■ Provided material:
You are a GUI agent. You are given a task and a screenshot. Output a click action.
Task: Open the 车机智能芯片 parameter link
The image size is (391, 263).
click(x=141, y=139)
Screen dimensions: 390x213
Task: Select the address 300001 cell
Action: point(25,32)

■ Exercise brief:
State the number of lines in the records that contain the word "click", matching case exactly, and give only that number.

■ Output for this exercise:
2